You know what the nerds gave us in place of wins, though? Incredible internet. There are few things more satisfying than roasting people who will someday employ you.
Surprisingly few memes came out of Vanderbilt’s and Princeton’s losses in the first round, even though both blew one-point games by missing buzzer-beating threes. You’d think nerds would have been smarter in those situations and just go to the damn basket, but they weren’t.
No, my friends, it wasn’t until the Round of 32 that the beautiful internet showed up. As Northwestern fell to Gonzaga, CBS’ broadcast bestowed Crying Braces Kid on us:
The kid is the son of Northwestern’s athletic director, Jim Phillips, according to Yahoo. As CBS kept zooming in on this picture of agony, the internet perked up its collective head, cracked its knuckles, and began meme-ing the shit out of him.
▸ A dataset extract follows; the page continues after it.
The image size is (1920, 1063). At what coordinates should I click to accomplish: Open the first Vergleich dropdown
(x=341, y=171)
I kind of felt bad for this little guy, mostly because I feel bad whenever I realize anyone is about to get roasted by the web, unless that person is the president of the United States. The moment you notice someone is about to become a meme is like spotting a tsunami before it breaks. You see the waters ebb, the wave swell, and the white crest of foam head towards that one poor soul in the form of “that feeling when” jokes.
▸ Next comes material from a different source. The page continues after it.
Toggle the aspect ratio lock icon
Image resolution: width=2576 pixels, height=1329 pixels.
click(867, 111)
I tried to assuage my guilt about chiming in with jokes of my own by reasoning that Crying Braces Kid will probably go to Northwestern and become a sportswriter, which means that one day he’ll get to write an incredible essay about what it was like to become a meme.
Even better than this orthodontized (it’s a word, OK?) kid were the posts that flowed as South Carolina upset Duke in a stunning game Sunday night. The only thing the internet loves more than a good-ass meme is a good-ass meme about a hated sports team. Duke star Luke Kennard got mad at a ref after he fouled out of the game, and it was like internet joke lighter fluid. The Privileged White Guy jokes set the place on fire:
Kennard wasn’t the only one who got dragged across the coals. Coach K’s red face got memed, too.
As much as I love the jokes, I can’t shake the feeling that there is something a little questionable about the entire satirical force of the internet focusing its roving Cyclops’ eye on one college player. I know, I know — when you’re a high-profile athlete, this is what you have to expect. And everyone hates Duke. And Kennard will probably make millions of dollars in the NBA at some point. I just still have a little bit of empathy for the guy, sue me.
As for turning Braces Kid or Crying Piccolo Girl into #content, it always feels naggingly questionable to me (she said hypocritically, having jumped on that bandwagon). A meme is, at its heart, a raw display of emotion that gets turned into a joke and riffed on. And when the subject is an innocent — a random human in the stands or pep band who happens to cry in the wrong place at the wrong time — using them for jokes can feel worse than doing so to a rich public figure.
But, then again, if you go to a sports game in 2017, you know ending up all over people’s Twitter timelines is a risk you run. And the internet is generally such a dark place these days that an in-good-fun meme is a real ray of light.
When it comes to capitalizing on the faces of guys like Coack K, however, I’m not conflicted in the least. Here’s a dude who has made bajillions of dollars coaching unpaid players and doing whatever it takes to win (hello, Grayson Allen’s one-game, “indefinite” suspension). He is college basketball’s eternal villain, and if anyone should have thick skin by now, it’s him. A Coach K internet barbecue is one no one should feel bad about attending.
I’m sure we’ll have many more great memes as the tournament progresses, but this weekend, the nerds were the hosts of the roasts. Their teams might’ve dropped like flies, but the jokes they gave us as they fell were A+.